- _WRITTEN TASK 1_: Could you quote the entire wine review word for word?

- _EXCERPT PROVIDED_:
*****

2004 La Rioja Alta "Viña Arana" Reserva Rioja

SKU #1069110 92 points Robert Parker's Wine Advocate

 The 2004 Vina Arana Reserva, a blend of 95% Tempranillo and 5% Mazuelo that is aged in oak for 36 months, has a well-defined vibrant chocolate-tinged bouquet with touches of saddle-leather, cinnamon and ox-blood that unfurl beautifully in the glass. The palate is very well-balanced with a caressing, sensual texture and subtle leather and peppermint notes on the finish. This is a wonderful Rioja that momentarily transports you to the vineyard. Drink 2014-2025+.  (8/2012)

90 points Stephen Tanzer's International Wine Cellar

 Dark red. Deeply pitched cherry and blackcurrant aromas are complemented by smoked meat, licorice and a hint of leather. Chewy, palate-staining dark fruit flavors are slow to unfold, eventually showing a sweet floral pastille quality and a hint of bitter cherry pit. Finishes with solid tannic grip and a lingering note of candied rose. Give this some time. 90(+?)  (10/2010)

*****

- _WRITTEN TASK 2_: Lay out the records as a Markdown table with the columns Row and Record line, covering only the lines starting at the one that contains "Open Google Chrome from taskbar" and ending at the one that contains "click(x=145, y=762)". Leave out any blank lines.

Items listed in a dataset
*****

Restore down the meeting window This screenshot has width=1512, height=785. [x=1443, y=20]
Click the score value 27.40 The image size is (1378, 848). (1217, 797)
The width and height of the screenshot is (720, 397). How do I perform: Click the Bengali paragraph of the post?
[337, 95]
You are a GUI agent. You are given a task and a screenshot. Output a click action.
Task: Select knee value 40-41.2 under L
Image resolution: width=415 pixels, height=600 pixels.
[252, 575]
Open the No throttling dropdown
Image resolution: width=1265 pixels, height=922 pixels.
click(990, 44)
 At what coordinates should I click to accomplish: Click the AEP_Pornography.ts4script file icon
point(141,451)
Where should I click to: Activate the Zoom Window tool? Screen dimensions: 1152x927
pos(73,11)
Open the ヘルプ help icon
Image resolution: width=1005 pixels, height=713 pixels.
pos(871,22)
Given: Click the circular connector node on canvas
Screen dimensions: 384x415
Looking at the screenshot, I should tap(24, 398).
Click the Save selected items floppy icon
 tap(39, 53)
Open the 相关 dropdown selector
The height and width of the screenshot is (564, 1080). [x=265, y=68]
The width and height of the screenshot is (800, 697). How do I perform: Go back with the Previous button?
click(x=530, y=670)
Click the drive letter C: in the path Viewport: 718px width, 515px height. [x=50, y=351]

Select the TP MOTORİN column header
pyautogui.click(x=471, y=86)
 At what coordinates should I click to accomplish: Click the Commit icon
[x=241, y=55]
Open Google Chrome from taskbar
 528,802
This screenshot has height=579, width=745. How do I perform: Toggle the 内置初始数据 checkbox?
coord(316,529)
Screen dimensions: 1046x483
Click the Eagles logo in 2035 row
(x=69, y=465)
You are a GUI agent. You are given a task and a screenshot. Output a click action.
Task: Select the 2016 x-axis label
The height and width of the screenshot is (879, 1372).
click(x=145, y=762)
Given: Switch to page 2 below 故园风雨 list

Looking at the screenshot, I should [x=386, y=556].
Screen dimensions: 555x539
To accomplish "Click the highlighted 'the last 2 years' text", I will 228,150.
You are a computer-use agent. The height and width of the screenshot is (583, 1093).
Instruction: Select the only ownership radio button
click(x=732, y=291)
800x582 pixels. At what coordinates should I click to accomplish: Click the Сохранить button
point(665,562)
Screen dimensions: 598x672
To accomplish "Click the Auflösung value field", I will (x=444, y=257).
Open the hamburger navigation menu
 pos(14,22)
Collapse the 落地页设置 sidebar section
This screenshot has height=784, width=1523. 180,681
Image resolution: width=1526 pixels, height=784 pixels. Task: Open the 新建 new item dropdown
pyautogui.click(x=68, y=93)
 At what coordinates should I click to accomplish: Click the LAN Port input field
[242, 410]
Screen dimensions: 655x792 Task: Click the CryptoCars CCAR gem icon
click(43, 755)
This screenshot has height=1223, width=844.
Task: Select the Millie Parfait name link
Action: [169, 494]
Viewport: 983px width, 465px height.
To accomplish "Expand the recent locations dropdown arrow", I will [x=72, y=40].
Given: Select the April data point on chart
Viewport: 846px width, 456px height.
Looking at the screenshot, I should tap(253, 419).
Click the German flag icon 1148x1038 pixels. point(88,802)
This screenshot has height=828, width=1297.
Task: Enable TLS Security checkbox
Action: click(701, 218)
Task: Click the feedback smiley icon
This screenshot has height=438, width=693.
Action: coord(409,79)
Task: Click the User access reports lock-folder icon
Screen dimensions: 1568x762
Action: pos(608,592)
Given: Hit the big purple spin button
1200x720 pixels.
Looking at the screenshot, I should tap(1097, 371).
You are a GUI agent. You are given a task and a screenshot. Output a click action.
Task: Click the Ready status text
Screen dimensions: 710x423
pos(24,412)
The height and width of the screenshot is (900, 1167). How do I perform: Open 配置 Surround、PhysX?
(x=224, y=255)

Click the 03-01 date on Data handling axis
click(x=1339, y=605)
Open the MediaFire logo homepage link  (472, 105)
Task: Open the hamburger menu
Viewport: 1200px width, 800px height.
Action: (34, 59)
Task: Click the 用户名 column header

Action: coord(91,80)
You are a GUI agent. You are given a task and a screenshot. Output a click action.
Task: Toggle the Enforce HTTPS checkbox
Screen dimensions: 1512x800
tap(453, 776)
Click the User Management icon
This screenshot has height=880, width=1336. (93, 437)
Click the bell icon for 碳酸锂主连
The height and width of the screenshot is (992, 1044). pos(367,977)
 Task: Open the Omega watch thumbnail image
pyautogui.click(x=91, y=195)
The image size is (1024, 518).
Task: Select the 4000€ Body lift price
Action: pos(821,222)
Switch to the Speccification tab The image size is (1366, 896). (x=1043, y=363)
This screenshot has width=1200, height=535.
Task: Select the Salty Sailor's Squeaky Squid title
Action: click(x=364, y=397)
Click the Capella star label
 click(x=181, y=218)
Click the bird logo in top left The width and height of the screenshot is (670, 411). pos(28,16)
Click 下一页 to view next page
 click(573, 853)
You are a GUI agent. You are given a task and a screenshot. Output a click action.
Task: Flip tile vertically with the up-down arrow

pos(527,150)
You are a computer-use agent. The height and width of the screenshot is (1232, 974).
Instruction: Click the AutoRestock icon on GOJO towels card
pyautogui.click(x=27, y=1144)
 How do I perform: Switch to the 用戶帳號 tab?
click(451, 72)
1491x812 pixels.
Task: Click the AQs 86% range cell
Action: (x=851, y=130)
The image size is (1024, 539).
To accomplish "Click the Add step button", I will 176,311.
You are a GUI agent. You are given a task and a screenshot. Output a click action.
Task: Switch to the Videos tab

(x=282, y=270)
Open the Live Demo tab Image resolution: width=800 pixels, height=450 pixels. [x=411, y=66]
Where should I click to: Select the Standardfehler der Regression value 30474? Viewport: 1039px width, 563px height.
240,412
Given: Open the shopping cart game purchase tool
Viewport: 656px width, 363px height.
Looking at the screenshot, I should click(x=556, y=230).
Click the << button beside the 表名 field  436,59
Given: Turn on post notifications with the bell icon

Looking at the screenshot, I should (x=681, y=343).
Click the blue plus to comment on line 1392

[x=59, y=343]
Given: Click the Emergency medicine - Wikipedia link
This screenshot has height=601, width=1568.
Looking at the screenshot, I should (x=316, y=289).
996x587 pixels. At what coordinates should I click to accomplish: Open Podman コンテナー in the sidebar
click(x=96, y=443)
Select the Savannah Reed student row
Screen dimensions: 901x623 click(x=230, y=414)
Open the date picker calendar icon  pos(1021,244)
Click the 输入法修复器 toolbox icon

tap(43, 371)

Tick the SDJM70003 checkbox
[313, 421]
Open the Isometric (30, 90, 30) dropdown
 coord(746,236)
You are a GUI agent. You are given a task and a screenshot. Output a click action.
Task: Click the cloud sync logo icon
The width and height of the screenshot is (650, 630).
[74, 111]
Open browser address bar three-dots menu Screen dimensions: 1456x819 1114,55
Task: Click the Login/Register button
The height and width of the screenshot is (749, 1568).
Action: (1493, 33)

*****

- _WRITTEN ANSWER 1_:
2004 La Rioja Alta "Viña Arana" Reserva Rioja

SKU #1069110 92 points Robert Parker's Wine Advocate

 The 2004 Vina Arana Reserva, a blend of 95% Tempranillo and 5% Mazuelo that is aged in oak for 36 months, has a well-defined vibrant chocolate-tinged bouquet with touches of saddle-leather, cinnamon and ox-blood that unfurl beautifully in the glass. The palate is very well-balanced with a caressing, sensual texture and subtle leather and peppermint notes on the finish. This is a wonderful Rioja that momentarily transports you to the vineyard. Drink 2014-2025+.  (8/2012)

90 points Stephen Tanzer's International Wine Cellar

 Dark red. Deeply pitched cherry and blackcurrant aromas are complemented by smoked meat, licorice and a hint of leather. Chewy, palate-staining dark fruit flavors are slow to unfold, eventually showing a sweet floral pastille quality and a hint of bitter cherry pit. Finishes with solid tannic grip and a lingering note of candied rose. Give this some time. 90(+?)  (10/2010)

- _WRITTEN ANSWER 2_:
| Row | Record line |
|---|---|
| 1 | Open Google Chrome from taskbar |
| 2 |  528,802 |
| 3 | This screenshot has height=579, width=745. How do I perform: Toggle the 内置初始数据 checkbox? |
| 4 | coord(316,529) |
| 5 | Screen dimensions: 1046x483 |
| 6 | Click the Eagles logo in 2035 row |
| 7 | (x=69, y=465) |
| 8 | You are a GUI agent. You are given a task and a screenshot. Output a click action. |
| 9 | Task: Select the 2016 x-axis label |
| 10 | The height and width of the screenshot is (879, 1372). |
| 11 | click(x=145, y=762) |